Deep Neural Networks (DNN) have achieved tremendous successes in AI fields such as computer vision, natural language processing and reinforcement learning. One crucial factor for the successes of DNN is that it possesses highly complex and nonlinear model architecture, which allows it to approximate almost any complicated function(Cybenko, 1989; Rolnick and Tegmark, 2018; Mhasker et al., 2017). However, large and deep fully connected networks are slow to implement and memory demanding (Srivastava et al., 2014), which sheds the light in the use of sparse neural nets. Additionally, sparse neural nets have been shown to have accurate approximation and strong generalization power (Glorot et al., 2011; Goodfellow et al., 2016). For example, the popular Dropout regularization (Srivastava et al., 2014) could be interpreted as averaging over regularized sparse neural nets. From a theoretical perspective, Schmidt-Hieber (2017)
showed that sparse DNN with a ReLU activation function could achieve nearly minimax rate in the nonparametric regression setup. This theoretically justifies the use of sparse neural nets.
Bayesian neural nets are perceived to perform well against overfitting due to its regularized nature by enforcing a prior distribution. The study of Bayesian neural nets could date back to MacKay (1992), Neal (1993). In particular, a spike-and-slab prior (George and McCulloch, 1993)
would switch a certain neuron off, and thus in nature imposesregularization and encourages network sparsity. Polson and Rockova (2018)
introduced the Spike-and-Slab Deep Learning as a fully Bayesian alternative to Dropout for improving generalizability of DNN with ReLU activation, where the posterior distribution is proven to concentrate at the nearly minimax rate.
However, a well-known obstacle for Bayesian inference is its high computational cost for drawing samples from posterior distribution via Markov chain Monte Carlo (MCMC).
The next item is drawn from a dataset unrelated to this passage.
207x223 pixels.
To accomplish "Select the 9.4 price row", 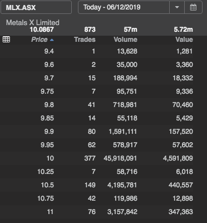I will coord(96,51).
A popular alternative - Variational Inference (VI) or Variational Bayes (VB) (Jordan et al., 1999), approximates the true posterior distribution by a simpler family of distributions through an optimization over the Evidence Lower Bound (ELBO). Some recent works have explored VI for neural networks (Graves, 2011; Kingma and Welling, 2014; Rezende et al., 2014; Blundell et al., 2015). However, statistical properties of VI haven’t been carefully studied only until recently (Pati et al., 2018; Alquier and Ridgway, 2017; Wang and Blei, 2019)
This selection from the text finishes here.